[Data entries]
·····
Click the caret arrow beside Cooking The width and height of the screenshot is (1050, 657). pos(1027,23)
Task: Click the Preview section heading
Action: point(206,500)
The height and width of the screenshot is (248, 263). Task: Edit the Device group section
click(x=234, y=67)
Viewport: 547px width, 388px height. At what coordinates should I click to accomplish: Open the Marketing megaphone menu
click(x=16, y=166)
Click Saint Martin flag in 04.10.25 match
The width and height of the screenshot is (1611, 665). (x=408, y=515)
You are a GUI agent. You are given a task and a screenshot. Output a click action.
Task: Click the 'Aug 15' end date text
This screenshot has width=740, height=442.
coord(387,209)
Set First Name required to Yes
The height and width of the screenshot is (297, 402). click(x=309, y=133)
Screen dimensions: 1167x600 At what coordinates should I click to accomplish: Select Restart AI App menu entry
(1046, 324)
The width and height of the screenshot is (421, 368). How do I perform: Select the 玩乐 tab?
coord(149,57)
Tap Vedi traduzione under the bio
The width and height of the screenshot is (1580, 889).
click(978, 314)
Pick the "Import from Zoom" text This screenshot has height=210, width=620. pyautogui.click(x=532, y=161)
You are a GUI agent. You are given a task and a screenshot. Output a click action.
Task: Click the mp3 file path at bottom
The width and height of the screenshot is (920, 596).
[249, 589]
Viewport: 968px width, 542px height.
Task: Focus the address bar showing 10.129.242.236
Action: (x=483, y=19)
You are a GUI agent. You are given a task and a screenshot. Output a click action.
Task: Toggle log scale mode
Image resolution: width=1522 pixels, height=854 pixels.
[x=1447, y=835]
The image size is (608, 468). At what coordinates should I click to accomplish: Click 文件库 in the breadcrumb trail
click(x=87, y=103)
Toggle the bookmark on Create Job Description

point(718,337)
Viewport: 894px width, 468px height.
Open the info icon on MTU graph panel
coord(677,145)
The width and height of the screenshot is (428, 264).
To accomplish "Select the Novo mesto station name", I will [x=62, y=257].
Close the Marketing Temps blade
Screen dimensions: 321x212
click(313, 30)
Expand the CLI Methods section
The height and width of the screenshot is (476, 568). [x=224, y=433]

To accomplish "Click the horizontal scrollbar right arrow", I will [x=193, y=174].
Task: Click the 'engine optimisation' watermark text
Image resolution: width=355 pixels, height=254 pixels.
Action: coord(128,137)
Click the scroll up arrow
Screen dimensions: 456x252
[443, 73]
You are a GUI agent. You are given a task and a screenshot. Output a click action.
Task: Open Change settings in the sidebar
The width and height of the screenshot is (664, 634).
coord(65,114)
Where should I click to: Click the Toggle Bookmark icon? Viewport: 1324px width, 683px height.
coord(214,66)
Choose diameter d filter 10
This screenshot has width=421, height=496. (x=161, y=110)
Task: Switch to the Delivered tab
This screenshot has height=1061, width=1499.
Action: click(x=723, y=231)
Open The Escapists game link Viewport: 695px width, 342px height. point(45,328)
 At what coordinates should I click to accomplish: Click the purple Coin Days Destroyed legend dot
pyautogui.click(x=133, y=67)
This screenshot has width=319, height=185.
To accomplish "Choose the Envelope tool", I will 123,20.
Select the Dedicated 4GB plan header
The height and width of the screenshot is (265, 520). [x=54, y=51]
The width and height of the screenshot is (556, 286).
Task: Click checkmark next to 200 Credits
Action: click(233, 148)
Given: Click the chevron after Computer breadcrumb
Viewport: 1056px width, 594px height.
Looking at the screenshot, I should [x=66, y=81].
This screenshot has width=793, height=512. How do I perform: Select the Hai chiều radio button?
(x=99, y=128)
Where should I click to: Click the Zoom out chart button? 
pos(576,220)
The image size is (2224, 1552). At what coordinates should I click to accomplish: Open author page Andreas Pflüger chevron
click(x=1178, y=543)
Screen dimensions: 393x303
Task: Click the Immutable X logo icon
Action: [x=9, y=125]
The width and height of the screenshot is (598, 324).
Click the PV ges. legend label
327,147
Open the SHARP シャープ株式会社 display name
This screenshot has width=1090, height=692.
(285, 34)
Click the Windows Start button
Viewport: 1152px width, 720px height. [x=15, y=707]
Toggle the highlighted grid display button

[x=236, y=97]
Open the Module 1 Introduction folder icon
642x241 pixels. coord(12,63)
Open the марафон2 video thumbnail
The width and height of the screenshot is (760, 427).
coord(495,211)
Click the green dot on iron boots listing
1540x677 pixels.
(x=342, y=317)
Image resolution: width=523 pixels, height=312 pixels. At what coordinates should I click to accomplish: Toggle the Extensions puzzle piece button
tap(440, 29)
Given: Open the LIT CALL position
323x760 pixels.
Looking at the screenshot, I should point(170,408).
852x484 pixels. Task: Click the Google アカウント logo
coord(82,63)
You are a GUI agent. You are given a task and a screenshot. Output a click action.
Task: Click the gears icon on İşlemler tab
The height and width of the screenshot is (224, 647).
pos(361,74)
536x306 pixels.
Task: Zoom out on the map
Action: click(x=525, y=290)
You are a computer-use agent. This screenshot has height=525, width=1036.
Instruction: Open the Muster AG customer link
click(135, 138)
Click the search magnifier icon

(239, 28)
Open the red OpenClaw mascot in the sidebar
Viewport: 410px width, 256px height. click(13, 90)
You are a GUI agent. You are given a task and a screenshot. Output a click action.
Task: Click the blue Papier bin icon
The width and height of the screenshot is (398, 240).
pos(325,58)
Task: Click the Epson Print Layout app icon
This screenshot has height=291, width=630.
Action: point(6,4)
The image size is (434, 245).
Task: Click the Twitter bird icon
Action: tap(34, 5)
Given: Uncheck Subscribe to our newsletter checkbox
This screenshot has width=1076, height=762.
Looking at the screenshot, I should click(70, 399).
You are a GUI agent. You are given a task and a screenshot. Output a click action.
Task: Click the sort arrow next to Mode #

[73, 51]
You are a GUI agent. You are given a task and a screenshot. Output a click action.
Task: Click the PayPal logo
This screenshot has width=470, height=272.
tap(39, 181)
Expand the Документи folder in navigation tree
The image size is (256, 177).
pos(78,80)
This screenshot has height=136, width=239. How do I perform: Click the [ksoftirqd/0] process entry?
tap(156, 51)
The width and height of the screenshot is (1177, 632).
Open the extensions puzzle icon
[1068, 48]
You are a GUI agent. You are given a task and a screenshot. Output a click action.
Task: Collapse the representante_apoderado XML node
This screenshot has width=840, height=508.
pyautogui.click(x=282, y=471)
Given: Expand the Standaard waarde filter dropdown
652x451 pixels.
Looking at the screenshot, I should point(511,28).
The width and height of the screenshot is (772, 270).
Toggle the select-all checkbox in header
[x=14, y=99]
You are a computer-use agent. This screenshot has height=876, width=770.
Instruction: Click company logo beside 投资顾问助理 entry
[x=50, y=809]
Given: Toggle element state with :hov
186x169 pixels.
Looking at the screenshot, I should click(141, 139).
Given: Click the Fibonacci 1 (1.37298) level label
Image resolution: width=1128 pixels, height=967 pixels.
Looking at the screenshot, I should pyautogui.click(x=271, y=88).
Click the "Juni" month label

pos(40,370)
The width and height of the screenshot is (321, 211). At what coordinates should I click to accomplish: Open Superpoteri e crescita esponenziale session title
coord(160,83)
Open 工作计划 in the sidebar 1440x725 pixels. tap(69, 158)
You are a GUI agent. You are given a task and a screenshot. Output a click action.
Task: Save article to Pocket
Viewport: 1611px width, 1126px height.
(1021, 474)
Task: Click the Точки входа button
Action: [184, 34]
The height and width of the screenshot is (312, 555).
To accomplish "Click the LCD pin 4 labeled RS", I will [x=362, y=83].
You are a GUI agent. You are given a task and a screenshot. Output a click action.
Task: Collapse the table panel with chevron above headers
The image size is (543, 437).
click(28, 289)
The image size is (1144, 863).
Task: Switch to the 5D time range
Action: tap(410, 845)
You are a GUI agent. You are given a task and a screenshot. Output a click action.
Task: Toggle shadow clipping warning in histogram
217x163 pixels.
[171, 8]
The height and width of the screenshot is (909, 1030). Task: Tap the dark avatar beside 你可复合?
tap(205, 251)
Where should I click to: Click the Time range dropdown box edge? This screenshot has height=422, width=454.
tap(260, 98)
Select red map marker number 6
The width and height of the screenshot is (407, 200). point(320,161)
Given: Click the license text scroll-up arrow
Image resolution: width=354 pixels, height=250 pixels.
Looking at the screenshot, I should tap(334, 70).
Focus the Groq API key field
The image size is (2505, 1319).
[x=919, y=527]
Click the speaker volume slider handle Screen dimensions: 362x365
·····
## YOUR ASSIGNMENT
Count the lines above that contain the word "text", and reply with only that number.

## EXPECTED OUTPUT
4